* **Excerpted text**

▶

Although Howe studies the evolution of various types of bacteria, algae, and plants, he realized that the computer programs he uses to construct bacterial family trees might be perfect for tracing the origin of old texts. The errors made by scribes copying texts by hand, Howe reasoned, would be analogous to mutations that accumulate as species evolve.

A friend put Howe in touch with Peter Robinson at De Montfort University in Leicester. Robinson, a manuscript scholar, was trying to determine which of the surviving complete fifteenth-century versions of Geoffrey Chaucer's Canterbury Tales are closest to what Chaucer originally wrote. He also wondered if Chaucer left a finished version before he died in 1400. In general, the greater the variation from text to text, the more frequently they have been copied.

Scholars had attempted, with little success, to answer such questions without the help of computers. Howe expected that the program he used for DNA analysis would be much more accurate than the unassisted eyes of scholars. So he and Robinson decided to feed the program 850 lines taken from the Canterbury Tales' ribald "Wife of Bath's Prologue."

Of the 58 extant complete manuscripts of the prologue, 11 turned out to have the fewest variations, a sign that they had been copied fewer times than the other manuscripts had. But even these 11, says Robinson, contain significant differences, which leads him to believe that Chaucer's original text was probably not a finished product but a working draft, complete with deletions, word changes, and alternate passages. The 11 copies in Howe and Robinson's study probably each incorporate different versions of that rough draft.

"In the ëWife of Bath's Prologue' there are some 26 lines, from five different passages, that occur in some manuscripts but not others," says Robinson. "That suggests that Chaucer wrote these originally, and then he changed his mind and decided that he would delete them."

◀

* **Using the information**
• a. In the Chaucer text, how many lines from the "Wife of Bath's Prologue" did Howe and Robinson give the program?
• b. Say whether each statement agrees with the Chaucer text, quoting the words that decide it: (i) Peter Robinson was at De Montfort University in Leicester. (ii) All of the surviving complete manuscripts of the prologue showed the fewest variations. (iii) Chaucer died in 1400.

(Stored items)
▶

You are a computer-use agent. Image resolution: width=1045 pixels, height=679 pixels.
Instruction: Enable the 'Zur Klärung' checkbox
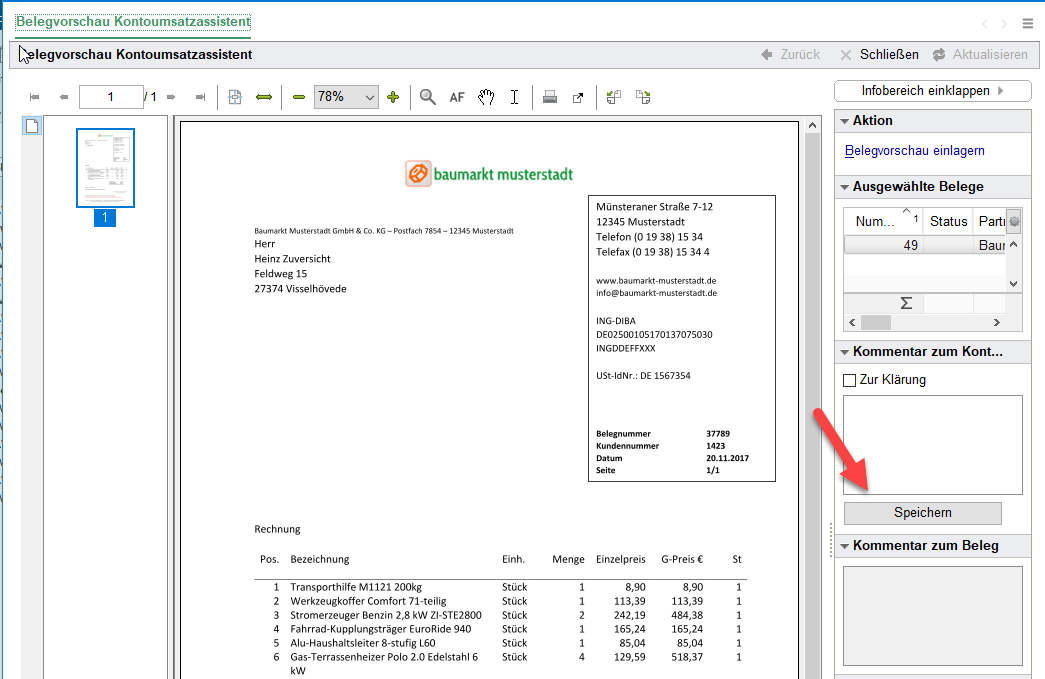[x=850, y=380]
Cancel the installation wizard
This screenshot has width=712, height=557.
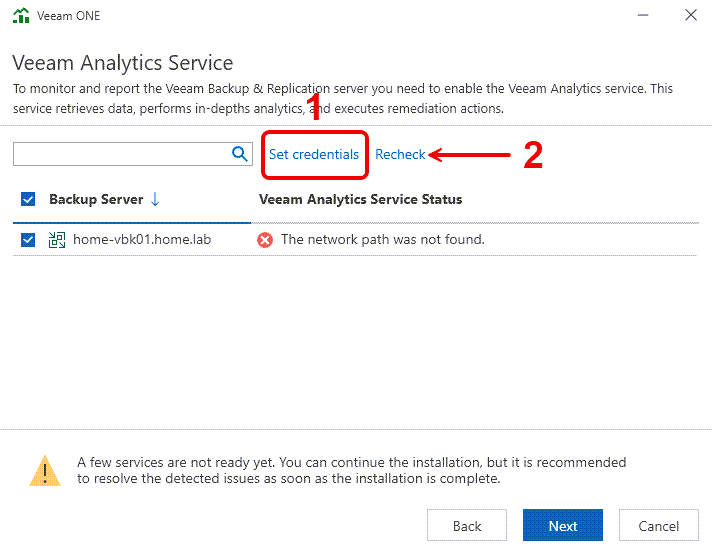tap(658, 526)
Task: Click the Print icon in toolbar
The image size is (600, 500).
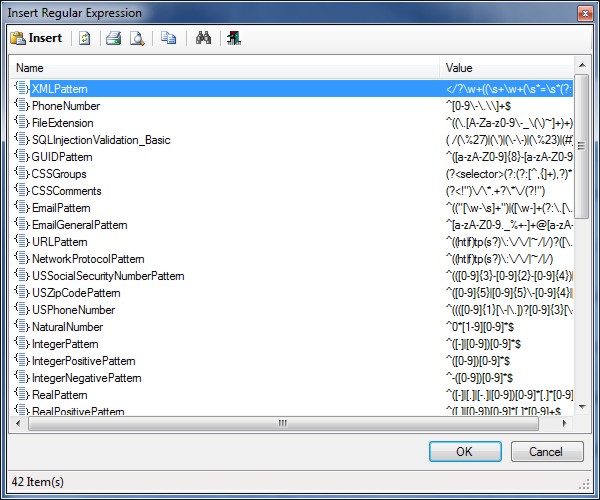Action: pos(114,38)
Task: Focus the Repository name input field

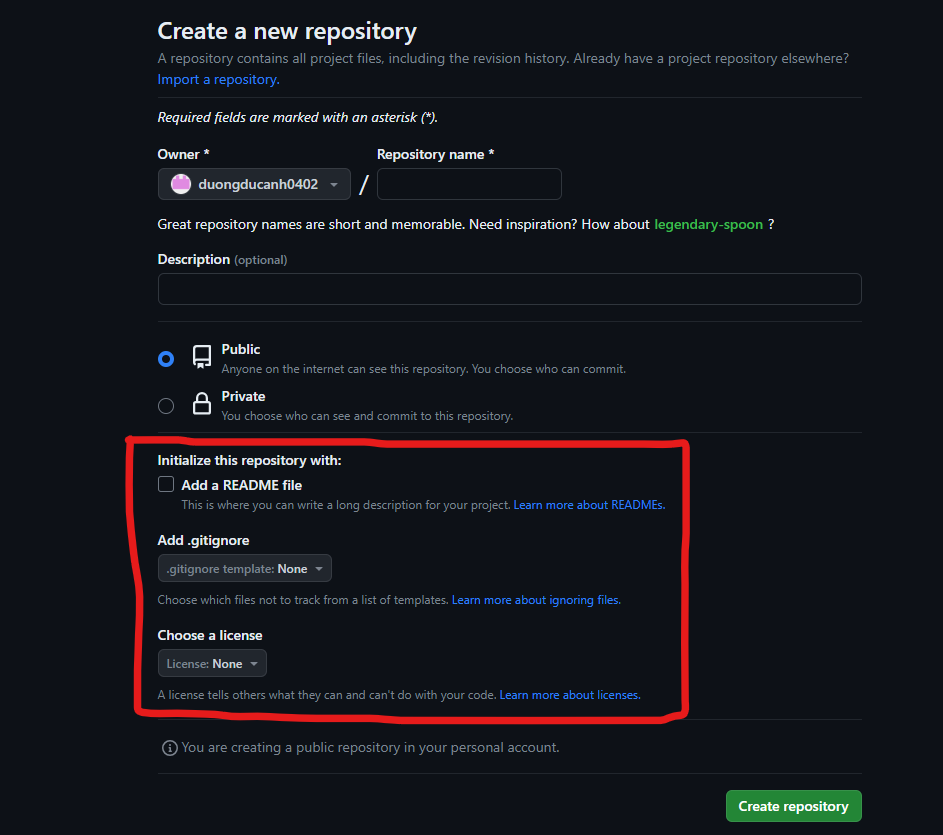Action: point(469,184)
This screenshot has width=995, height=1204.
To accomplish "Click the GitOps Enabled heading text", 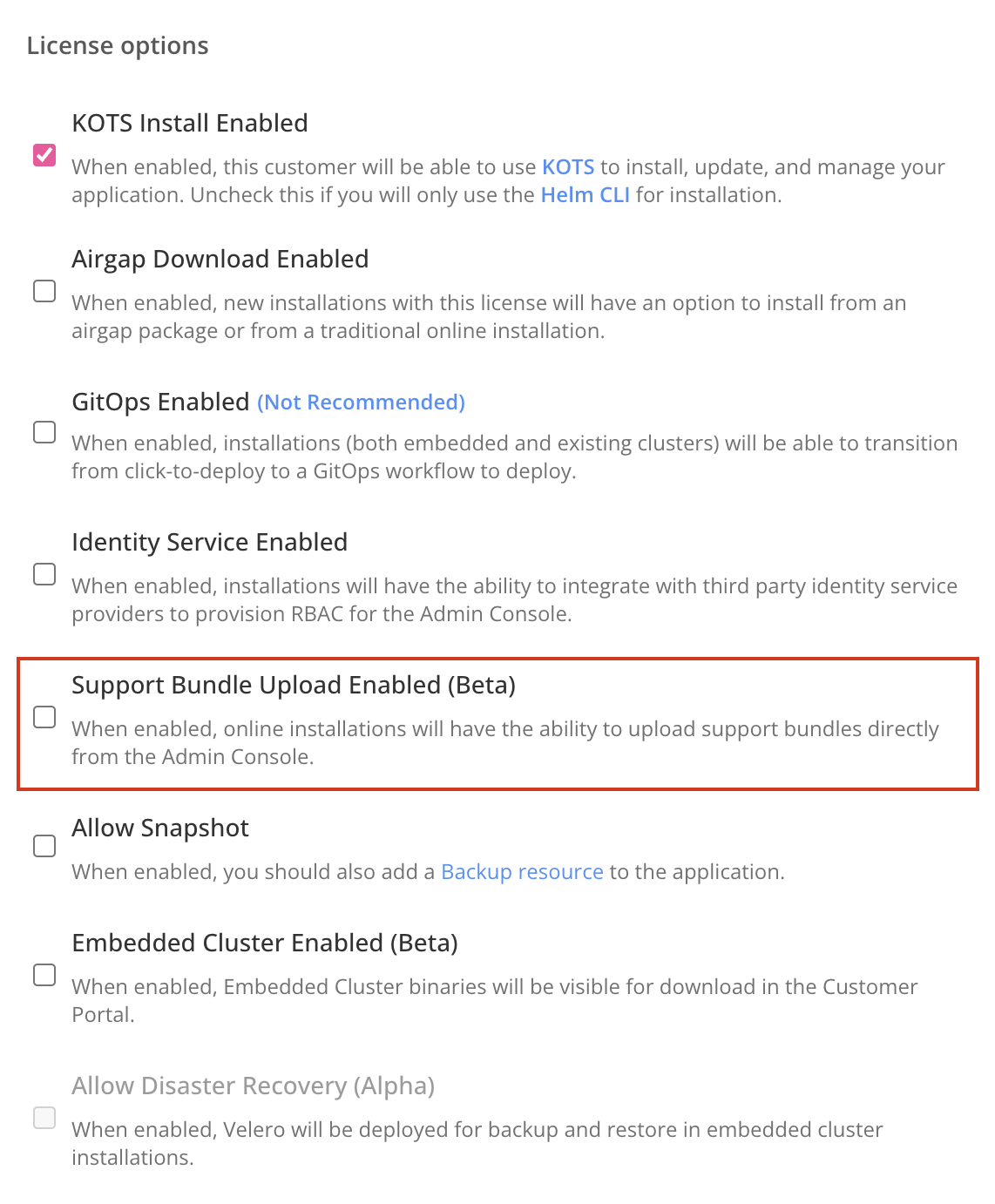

◀
▶

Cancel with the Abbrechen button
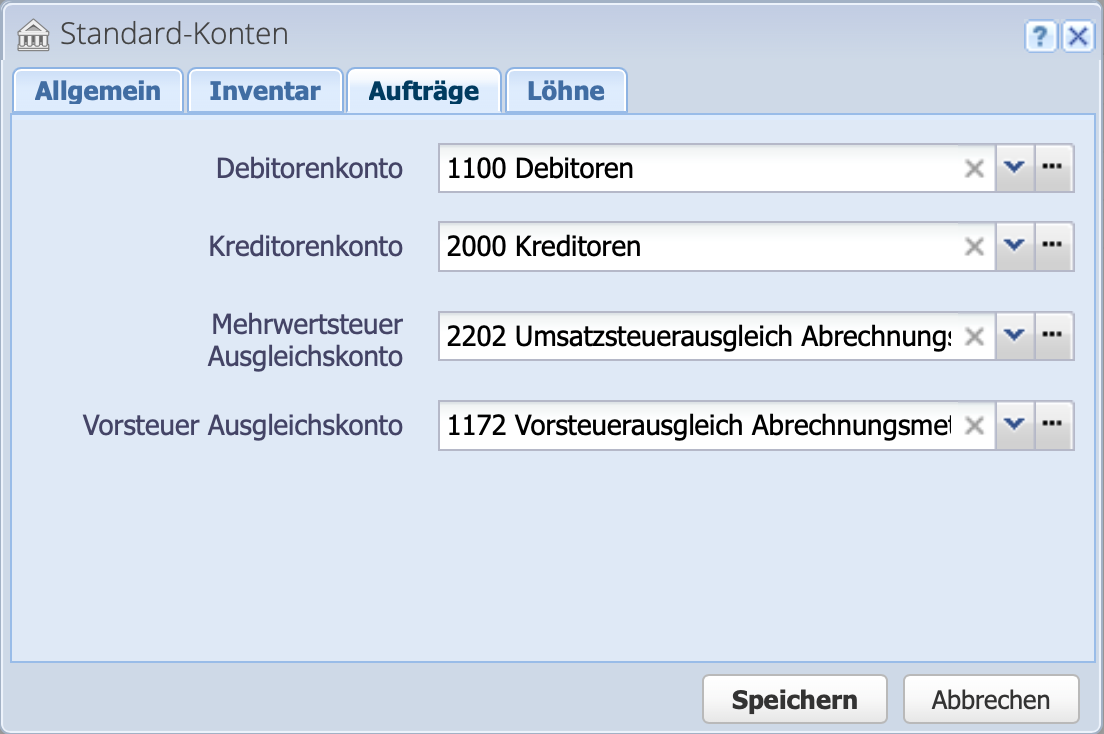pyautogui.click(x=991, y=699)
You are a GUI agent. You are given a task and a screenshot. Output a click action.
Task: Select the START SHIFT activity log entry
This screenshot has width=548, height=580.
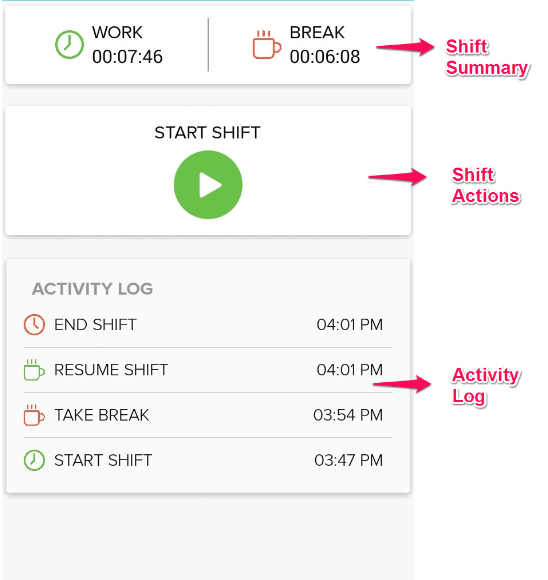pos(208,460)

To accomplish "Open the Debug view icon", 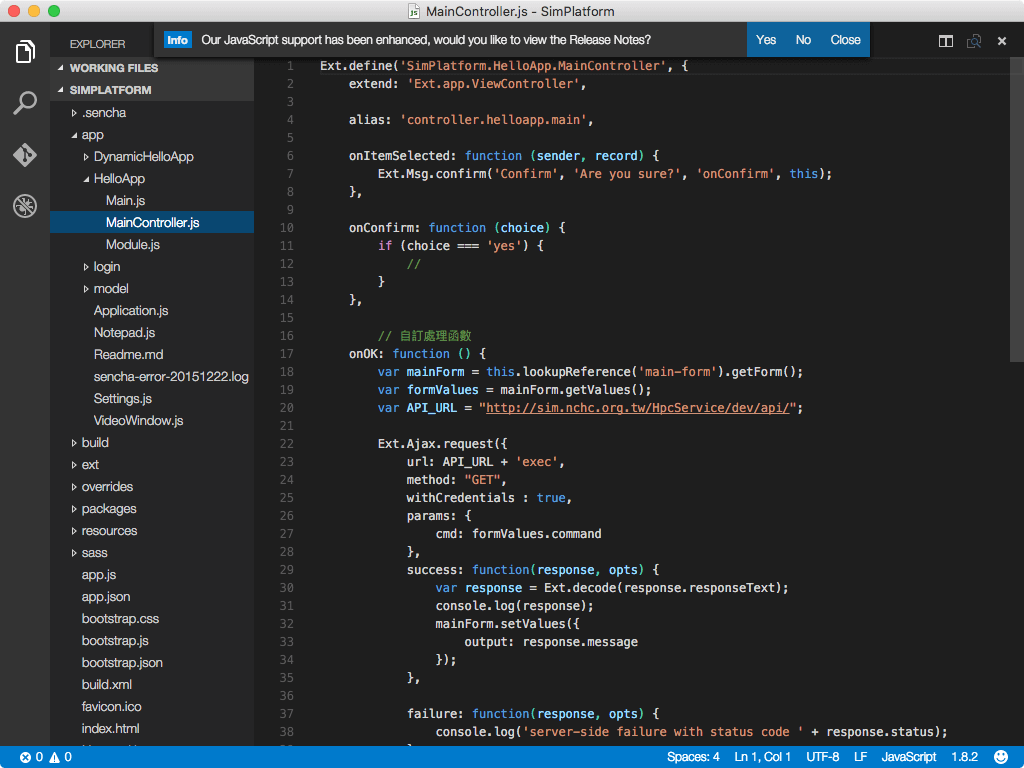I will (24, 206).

◀

* **Your responses**
• a. 850 lines.

• b.
(i) Yes: "Peter Robinson at De Montfort University in Leicester."
(ii) No: "Of the 58 extant complete manuscripts of the prologue, 11 turned out to have the fewest variations."
(iii) Yes: "before he died in 1400."